Tuesday, September 6, 2011

Still the One...









This past weekend my parents celebrated 33 years of marriage! I love my parents more than anything in this world and love their marriage just as much. I am the person I am today because of them and their marriage. I wanted to help celebrate their amazing relationship with several lovely pictures of them. (and their hair and clothes from over the years) :

But in all seriousness to put in to words the way that I feel about my parents...well I just don't know that I could ever come close to doing their marriage justice...to put into words in a way that they deserve, in a way that captures the magic and romance that is their marriage. Of course to say that their entire relationship has been rainbows and bunnies would be a big old fat lie...but that is why I think I am so lucky. The fact that my parents somehow found a balance for their children to learn that marriage is a wonderful thing with amazing rewards...but that it is also a lot of work...that lesson is priceless. And they did it all in a way that we never felt real tension...even if they did. We lead an amazing childhood filled with happy memories and an even more amazing adulthood with parents that love each other and us more than anything in this world and that is the best feeling I could never truly describe! There are many songs that I would say describe this amazing relationship but one sticks out more in my mind because both of my parents seem to light up when they hear it and would say it really describes them at this point in their lives. It is the song "Still the One" by Orleans and some of the lyrics read like this:


You're still the one that makes me laugh

Still the one that's my better half

We're still having fun, and you're still the one.

You're still the one that makes me strong

Still the one I want to take along

We're still having fun, and you're still the one.
I love you both more than these words could ever really describe and I am so happy that two such amazing people found each other and had the opportunity to create the life that you have created...and I am even more blessed that I get to be apart of your magic. Thank you and HAPPY ANNIVERSARY!!!!!!






























Monday, September 5, 2011

On a date with...myself!

Today I went on a date....with myself. If you haven't done this you should! It is not the first time and I am sure it will not be the last time I take myself on a date. I went to the movies and got myself a latte at the local coffee shop. I know you might be thinking things like:
"How embarrassing" "How sad she doesn't have someone else to take her on a date" "Doesn't she have any friends"

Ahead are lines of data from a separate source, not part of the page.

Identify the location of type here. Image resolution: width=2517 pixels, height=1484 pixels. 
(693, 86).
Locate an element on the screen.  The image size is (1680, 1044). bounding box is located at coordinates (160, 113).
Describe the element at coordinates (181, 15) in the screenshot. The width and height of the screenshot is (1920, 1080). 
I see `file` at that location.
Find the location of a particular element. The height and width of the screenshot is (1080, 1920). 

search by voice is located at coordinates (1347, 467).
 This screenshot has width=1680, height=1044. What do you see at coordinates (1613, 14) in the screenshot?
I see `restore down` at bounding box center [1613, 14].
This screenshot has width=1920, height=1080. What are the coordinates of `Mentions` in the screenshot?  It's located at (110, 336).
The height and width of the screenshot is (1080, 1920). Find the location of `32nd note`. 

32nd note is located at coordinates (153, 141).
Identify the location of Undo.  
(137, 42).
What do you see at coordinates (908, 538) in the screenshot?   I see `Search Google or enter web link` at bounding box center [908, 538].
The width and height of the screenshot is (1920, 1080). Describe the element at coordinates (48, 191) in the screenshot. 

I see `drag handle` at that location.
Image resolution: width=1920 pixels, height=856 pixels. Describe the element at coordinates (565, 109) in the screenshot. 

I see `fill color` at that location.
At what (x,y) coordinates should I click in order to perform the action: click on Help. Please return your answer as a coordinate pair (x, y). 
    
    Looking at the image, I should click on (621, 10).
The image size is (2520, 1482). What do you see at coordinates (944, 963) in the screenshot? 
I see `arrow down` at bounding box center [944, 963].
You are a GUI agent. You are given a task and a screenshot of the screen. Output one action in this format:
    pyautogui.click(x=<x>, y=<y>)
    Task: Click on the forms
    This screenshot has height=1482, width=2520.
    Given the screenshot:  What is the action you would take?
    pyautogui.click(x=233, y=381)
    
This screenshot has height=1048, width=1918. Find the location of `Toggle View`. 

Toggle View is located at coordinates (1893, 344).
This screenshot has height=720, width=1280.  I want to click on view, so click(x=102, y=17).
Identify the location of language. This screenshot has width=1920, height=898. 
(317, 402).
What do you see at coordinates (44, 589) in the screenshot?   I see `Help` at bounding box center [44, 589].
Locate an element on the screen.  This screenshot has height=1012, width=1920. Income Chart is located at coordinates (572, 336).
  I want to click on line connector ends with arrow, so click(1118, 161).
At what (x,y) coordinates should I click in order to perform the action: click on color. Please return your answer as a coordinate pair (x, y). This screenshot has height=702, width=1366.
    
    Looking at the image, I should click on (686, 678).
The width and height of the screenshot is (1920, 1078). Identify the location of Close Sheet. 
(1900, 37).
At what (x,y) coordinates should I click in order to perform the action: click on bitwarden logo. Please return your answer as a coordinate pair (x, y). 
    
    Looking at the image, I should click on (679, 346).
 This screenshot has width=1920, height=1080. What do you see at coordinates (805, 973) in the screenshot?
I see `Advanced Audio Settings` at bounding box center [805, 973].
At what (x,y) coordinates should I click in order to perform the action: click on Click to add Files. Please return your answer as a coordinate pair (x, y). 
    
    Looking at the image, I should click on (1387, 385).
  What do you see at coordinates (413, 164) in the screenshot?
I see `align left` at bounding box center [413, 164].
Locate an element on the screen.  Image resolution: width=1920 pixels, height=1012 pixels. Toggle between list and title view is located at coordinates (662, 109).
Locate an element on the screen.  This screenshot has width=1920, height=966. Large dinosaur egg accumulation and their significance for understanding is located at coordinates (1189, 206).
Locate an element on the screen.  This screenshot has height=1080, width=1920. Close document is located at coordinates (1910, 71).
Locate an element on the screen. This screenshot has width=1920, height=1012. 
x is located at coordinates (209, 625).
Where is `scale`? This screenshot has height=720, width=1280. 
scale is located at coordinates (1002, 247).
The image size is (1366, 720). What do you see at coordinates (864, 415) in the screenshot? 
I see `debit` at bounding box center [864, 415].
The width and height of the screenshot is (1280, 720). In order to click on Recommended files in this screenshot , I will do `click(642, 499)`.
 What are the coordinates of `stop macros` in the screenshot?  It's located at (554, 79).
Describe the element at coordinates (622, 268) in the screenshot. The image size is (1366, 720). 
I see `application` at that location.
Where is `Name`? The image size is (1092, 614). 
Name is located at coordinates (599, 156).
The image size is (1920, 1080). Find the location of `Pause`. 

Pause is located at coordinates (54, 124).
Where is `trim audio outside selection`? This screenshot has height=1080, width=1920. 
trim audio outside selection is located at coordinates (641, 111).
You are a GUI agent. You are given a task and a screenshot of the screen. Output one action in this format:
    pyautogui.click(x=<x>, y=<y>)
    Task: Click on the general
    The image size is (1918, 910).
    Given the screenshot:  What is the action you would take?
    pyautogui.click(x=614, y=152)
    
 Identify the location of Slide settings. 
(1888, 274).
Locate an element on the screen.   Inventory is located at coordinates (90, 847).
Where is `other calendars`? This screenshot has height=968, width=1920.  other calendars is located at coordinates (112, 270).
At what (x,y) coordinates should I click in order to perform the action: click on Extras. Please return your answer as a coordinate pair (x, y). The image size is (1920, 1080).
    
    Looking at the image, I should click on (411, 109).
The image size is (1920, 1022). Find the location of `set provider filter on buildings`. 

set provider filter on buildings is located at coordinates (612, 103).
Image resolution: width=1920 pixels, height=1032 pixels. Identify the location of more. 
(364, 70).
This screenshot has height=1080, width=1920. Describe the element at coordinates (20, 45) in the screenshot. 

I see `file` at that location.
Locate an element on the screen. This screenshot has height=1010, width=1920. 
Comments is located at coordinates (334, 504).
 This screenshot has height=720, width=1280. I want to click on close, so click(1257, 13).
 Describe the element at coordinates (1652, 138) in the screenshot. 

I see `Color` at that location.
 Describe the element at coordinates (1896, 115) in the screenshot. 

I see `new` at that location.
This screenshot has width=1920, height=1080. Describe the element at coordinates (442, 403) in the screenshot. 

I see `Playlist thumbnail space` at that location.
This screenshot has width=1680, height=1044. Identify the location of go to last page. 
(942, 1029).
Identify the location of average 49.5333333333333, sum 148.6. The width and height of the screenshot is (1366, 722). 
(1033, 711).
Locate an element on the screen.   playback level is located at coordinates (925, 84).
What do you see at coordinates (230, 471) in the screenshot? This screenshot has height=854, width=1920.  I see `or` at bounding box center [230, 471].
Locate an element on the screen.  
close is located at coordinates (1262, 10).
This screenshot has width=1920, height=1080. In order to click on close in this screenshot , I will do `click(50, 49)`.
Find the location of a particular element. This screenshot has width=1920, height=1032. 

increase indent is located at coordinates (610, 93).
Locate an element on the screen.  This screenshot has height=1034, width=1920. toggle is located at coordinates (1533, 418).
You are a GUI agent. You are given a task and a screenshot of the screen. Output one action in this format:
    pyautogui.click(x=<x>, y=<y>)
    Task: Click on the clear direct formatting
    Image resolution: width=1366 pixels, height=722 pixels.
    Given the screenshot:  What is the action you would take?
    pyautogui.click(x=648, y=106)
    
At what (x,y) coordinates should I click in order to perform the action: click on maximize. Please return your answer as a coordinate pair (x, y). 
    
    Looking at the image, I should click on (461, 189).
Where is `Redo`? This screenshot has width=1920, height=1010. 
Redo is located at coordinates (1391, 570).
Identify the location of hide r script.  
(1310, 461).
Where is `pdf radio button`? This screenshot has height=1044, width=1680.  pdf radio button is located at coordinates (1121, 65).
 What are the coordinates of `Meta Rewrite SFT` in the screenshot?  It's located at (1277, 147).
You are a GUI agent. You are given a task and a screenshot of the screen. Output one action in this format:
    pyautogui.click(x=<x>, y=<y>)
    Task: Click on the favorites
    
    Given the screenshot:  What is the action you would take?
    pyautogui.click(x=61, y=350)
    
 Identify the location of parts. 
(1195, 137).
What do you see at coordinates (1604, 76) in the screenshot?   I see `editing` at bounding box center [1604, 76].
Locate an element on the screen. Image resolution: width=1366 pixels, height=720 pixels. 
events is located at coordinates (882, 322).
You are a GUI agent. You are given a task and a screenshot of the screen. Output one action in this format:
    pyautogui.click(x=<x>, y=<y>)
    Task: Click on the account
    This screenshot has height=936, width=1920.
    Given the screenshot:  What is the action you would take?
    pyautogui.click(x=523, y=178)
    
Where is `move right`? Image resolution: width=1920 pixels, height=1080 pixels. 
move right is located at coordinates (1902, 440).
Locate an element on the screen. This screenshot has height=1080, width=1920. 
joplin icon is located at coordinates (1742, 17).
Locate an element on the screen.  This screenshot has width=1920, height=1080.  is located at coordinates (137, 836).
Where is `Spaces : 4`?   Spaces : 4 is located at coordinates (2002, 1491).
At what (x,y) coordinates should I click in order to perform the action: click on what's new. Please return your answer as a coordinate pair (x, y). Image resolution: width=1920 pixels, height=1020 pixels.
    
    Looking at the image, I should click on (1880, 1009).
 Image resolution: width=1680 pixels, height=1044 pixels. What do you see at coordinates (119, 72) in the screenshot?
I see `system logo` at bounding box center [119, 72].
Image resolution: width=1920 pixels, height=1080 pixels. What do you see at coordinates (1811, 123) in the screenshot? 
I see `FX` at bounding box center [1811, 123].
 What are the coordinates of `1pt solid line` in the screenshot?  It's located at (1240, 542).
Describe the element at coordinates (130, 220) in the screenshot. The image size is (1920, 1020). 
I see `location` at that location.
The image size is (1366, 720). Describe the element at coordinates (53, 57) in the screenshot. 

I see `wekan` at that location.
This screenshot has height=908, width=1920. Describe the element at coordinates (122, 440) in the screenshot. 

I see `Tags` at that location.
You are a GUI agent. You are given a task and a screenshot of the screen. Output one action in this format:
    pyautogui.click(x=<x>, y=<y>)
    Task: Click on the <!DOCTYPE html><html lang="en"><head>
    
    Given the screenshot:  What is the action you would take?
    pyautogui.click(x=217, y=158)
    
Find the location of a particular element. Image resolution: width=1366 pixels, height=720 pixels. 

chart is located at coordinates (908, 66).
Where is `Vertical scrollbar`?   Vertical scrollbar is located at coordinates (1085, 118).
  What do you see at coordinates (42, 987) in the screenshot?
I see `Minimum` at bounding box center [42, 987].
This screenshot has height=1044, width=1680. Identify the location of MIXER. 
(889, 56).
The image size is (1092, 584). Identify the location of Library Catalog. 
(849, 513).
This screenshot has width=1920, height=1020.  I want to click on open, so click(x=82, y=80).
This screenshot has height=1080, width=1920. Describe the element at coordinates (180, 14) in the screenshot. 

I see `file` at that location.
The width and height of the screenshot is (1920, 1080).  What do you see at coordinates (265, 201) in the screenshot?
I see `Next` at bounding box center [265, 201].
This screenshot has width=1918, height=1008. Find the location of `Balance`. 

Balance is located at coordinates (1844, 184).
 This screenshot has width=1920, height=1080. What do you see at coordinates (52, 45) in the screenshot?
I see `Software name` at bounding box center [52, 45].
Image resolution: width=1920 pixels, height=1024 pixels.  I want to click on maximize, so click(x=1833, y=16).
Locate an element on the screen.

But...I think dates with myself are great. I actually enjoy them. Going to the movies by myself is really nice because I can watch an emotional movie and not worry about if the person next to me is as touched by things in the movie as I am. It doesn't really matter if I start to cry a little because no one is there to laugh or poke fun at me. Of course, funny movies are always better with another person to laugh at with you...but I don't go to those by myself.

Getting a latte by myself and sitting in a booth is also nice. I am not embarrassed to say I love people watching...and I do it well. Sitting down by myself and watching other people go about their day is incredibly inspiring and touching and happy. Every person that walks by has a story...they have faults, they have hopes, they have dreams and issues and loves and hurts. I people watch because it keeps me in check, it makes me realize I am just a small part in this big world. I people watch because it also makes me feel a connection...when I silently watch the world going on around me it makes me realize that even though I might be alone on this date with myself I am never lonely.

When I go on dates with myself, or take a walk by myself, or ride an airplane by myself, or do anything without another person I take comfort in looking around and seeing that everyone else is just trying to make it through the day too. If I am lucky I get to not only observe people, I get to talk to them. I love getting a strangers story...there is always things to be learned by a complete stranger whether it be their spoken words or just their body language. Dates with myself are never lonely because I am never really alone on them...I have complete strangers and their many lessons all around me and that is comforting.